Our Children’s Children
Clifford D. Simak
Ebook $9.99
It’s been a little while since I posted about Simak here, but that doesn’t mean I haven’t read any more of his work. I’ve just been slammed with work and haven’t had a chance to post. I’ve got at least one more Simak post coming up.
This short novel was published in 1974 after being serialized in Worlds of If. Like much of Simak’s work, it involves time travel.
The plot is fairly straightforward. Doorways open up all over the world, and people start pouring out of them. The spokesman for the newcomers tells the President that they are refugees from 500 years in the future. They are fleeing an alien invasion.
It seems that all war has been eliminated in the future. Humanity has given up war and pretty much forgotten how to fight. There’s plenty of food for everyone. All weapons have been destroyed.
And that’s the problem with utopias. When the bad guys show up and invade, there’s not a lot you can do to defend yourself. These aliens are extremely vicious, and they breed rapidly.
Now the surviving members of humanity are fleeing to the past. They don’t plan on staying in the present. They want to go back to prehistoric times. They’re just stopping to get some help. They don’t have the infrastructure left to build everything they’re going to need to relocate to the past. They promise to share technology if the world will help them.
And then one of the aliens gets through…
There are a number of viewpoint characters in this book, but the main one is the press secretary. Not surprising since Simak was a newspaper man himself. He shows how complicated such a scenario would be, with all sorts of people complicating things by trying to pursue their own agendas, from politicians to evangelists to the press.
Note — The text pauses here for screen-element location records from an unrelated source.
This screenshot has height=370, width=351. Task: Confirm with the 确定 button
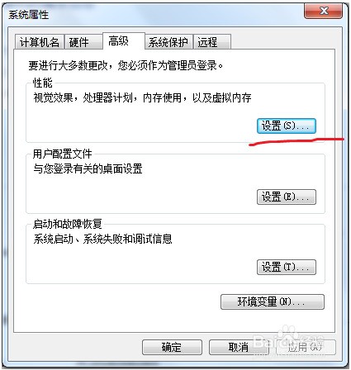tap(172, 347)
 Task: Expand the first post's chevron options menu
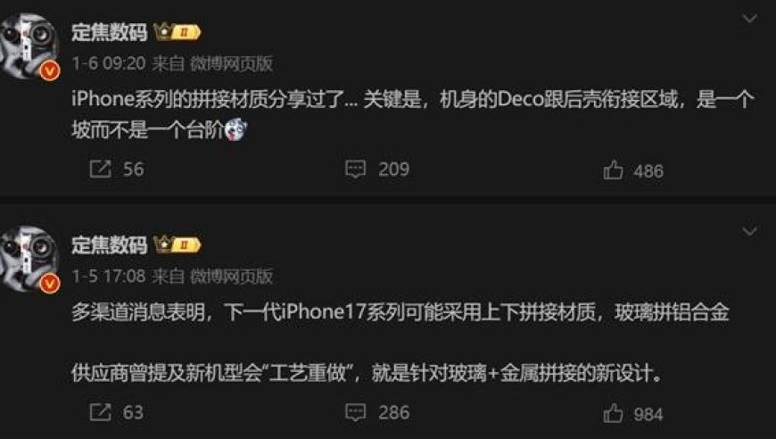point(750,19)
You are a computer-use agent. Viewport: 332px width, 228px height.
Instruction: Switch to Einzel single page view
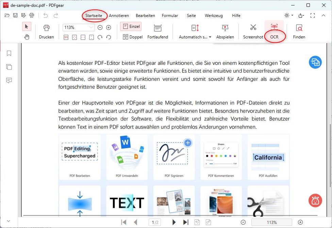point(131,26)
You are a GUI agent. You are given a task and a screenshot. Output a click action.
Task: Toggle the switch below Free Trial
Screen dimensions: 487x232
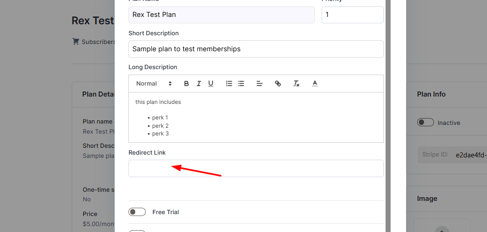click(137, 231)
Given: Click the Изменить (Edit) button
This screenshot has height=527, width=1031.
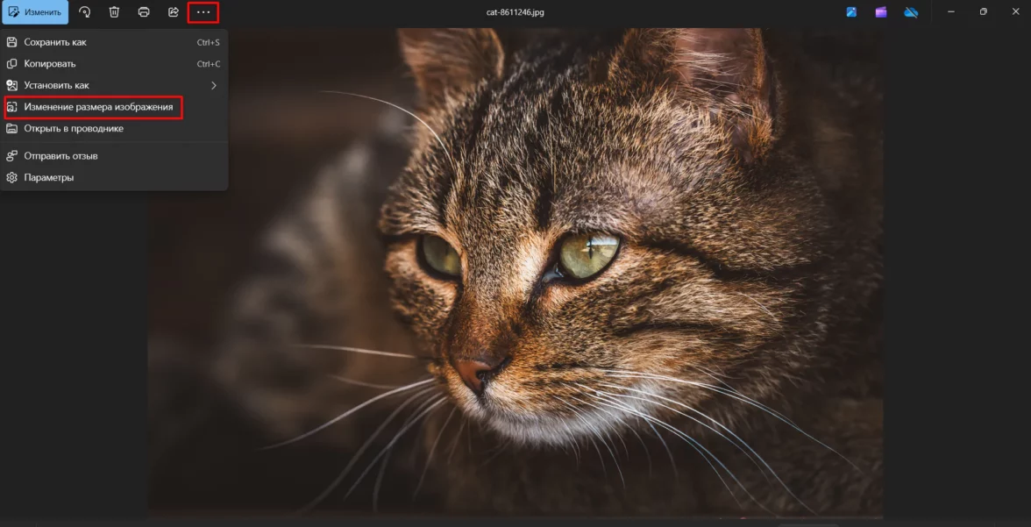Looking at the screenshot, I should click(x=35, y=12).
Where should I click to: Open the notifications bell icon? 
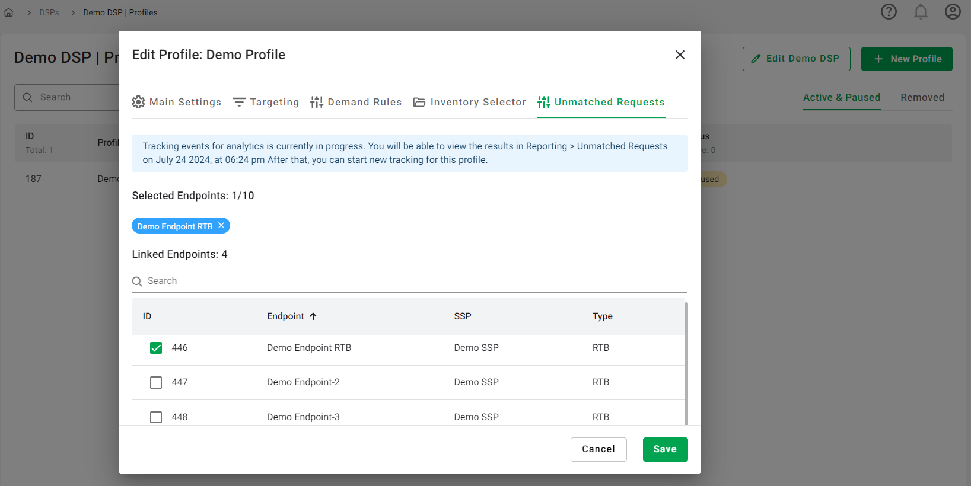(921, 12)
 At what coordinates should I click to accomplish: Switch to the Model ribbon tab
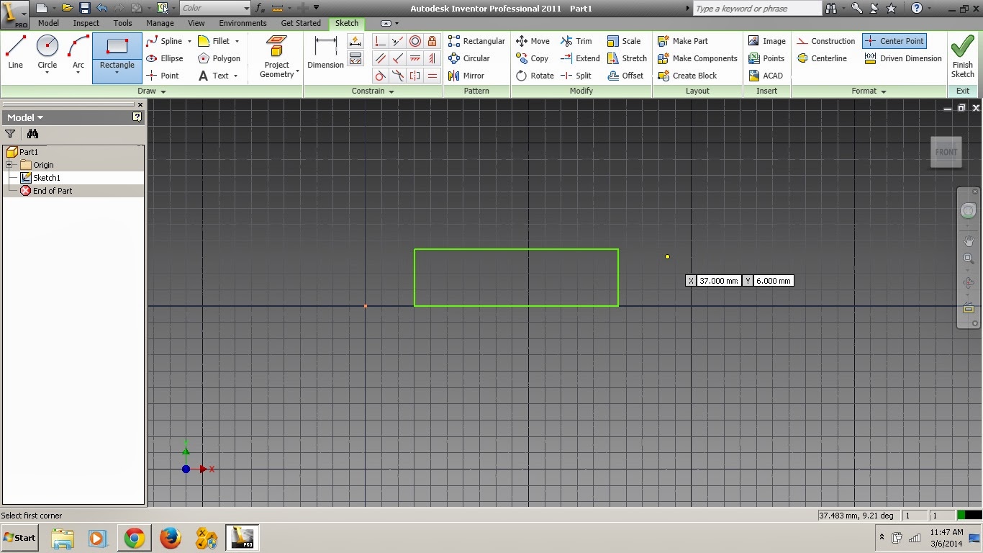pos(47,23)
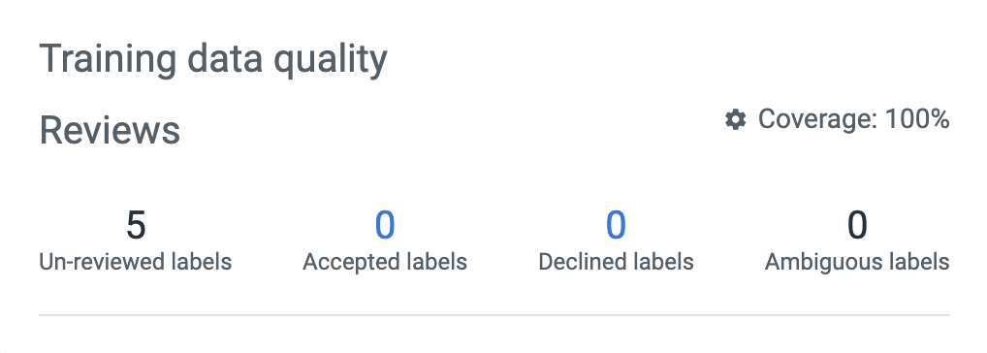Image resolution: width=987 pixels, height=353 pixels.
Task: Open the blue Accepted labels count
Action: [x=385, y=225]
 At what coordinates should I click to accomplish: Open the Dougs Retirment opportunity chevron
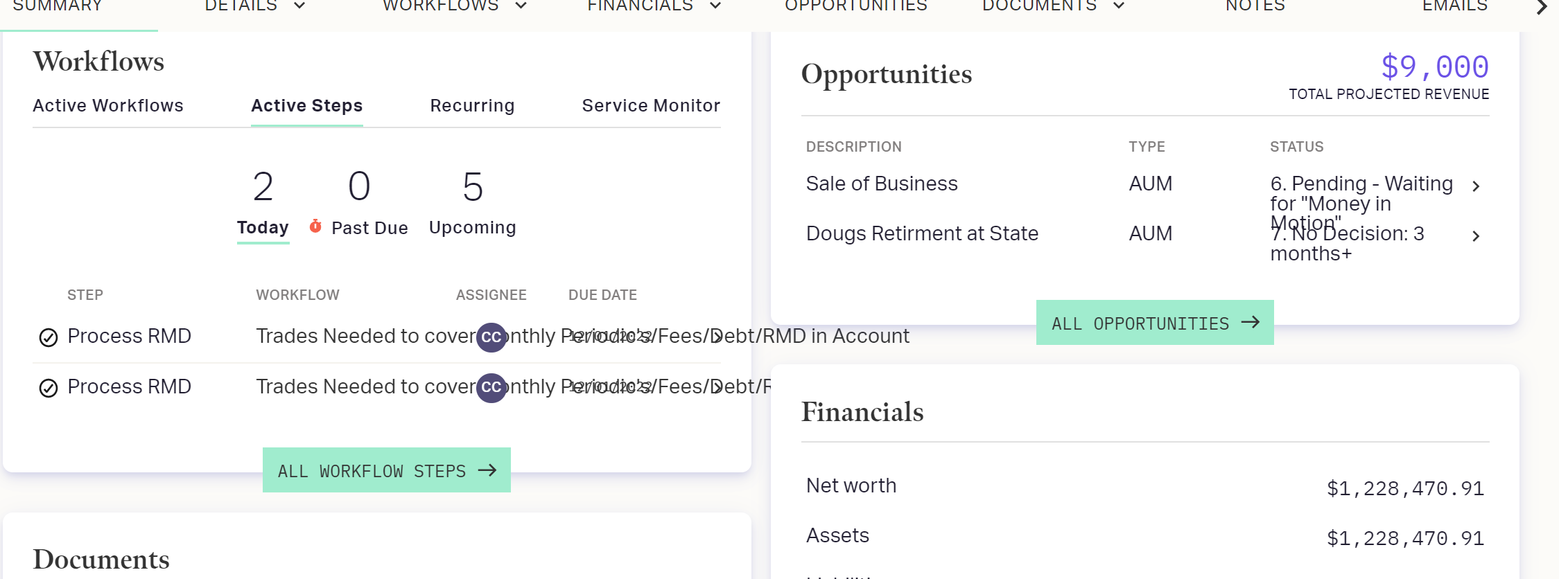(1476, 236)
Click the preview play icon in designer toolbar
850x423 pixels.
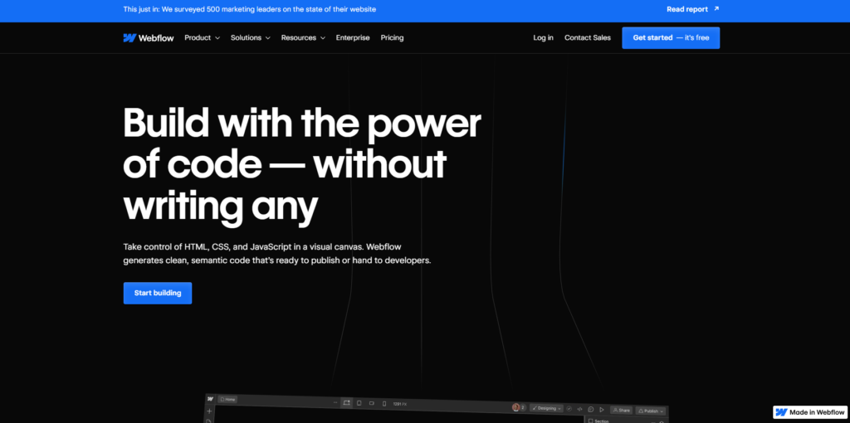pos(602,410)
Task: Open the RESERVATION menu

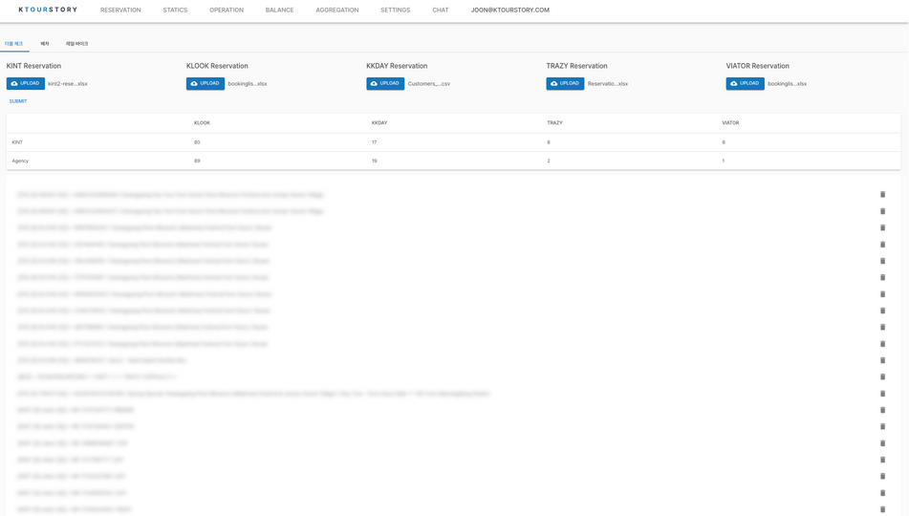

Simak doesn’t shy away from the grim aspects of the scenario he sets up. There are some grisly moments when both ordinary citizens and soldiers have close encounters with the aliens. They tend to not end well for the humans.
And that ultimately weakens the book. Simak has set up a situation that can only end in disaster. Then he takes a cop-out. I won’t say what it is. If you want to know, you’ll need to read the book.
Our Children’s Children isn’t Simak’s best work. Still, it has its merits in spite of the weak ending. Simak’s experience as a reporter shows in how he handles all the aspects of approximately a billion people showing up without notice and seeking aid.
I hadn’t read this book before. I spent a good part of August reading/rereading Simak and plan on continuing that practice. There is one more Simak review that I need to write, and I’ll be caught up. On the Simak reviews, that is. I’ve got several other reviews I need to write for this blog as well as stuff for Adventures Fantastic.
Our Children’s Children has had several editions through the years. Three of them are shown here. Personally, I think the Richard Powers cover is the worst one. Not because i don’t like Powers work. I do. I just don’t think it reflects the story very well. Sales would be made more on the basis of Simak’s name than by the cover. Just my two cents.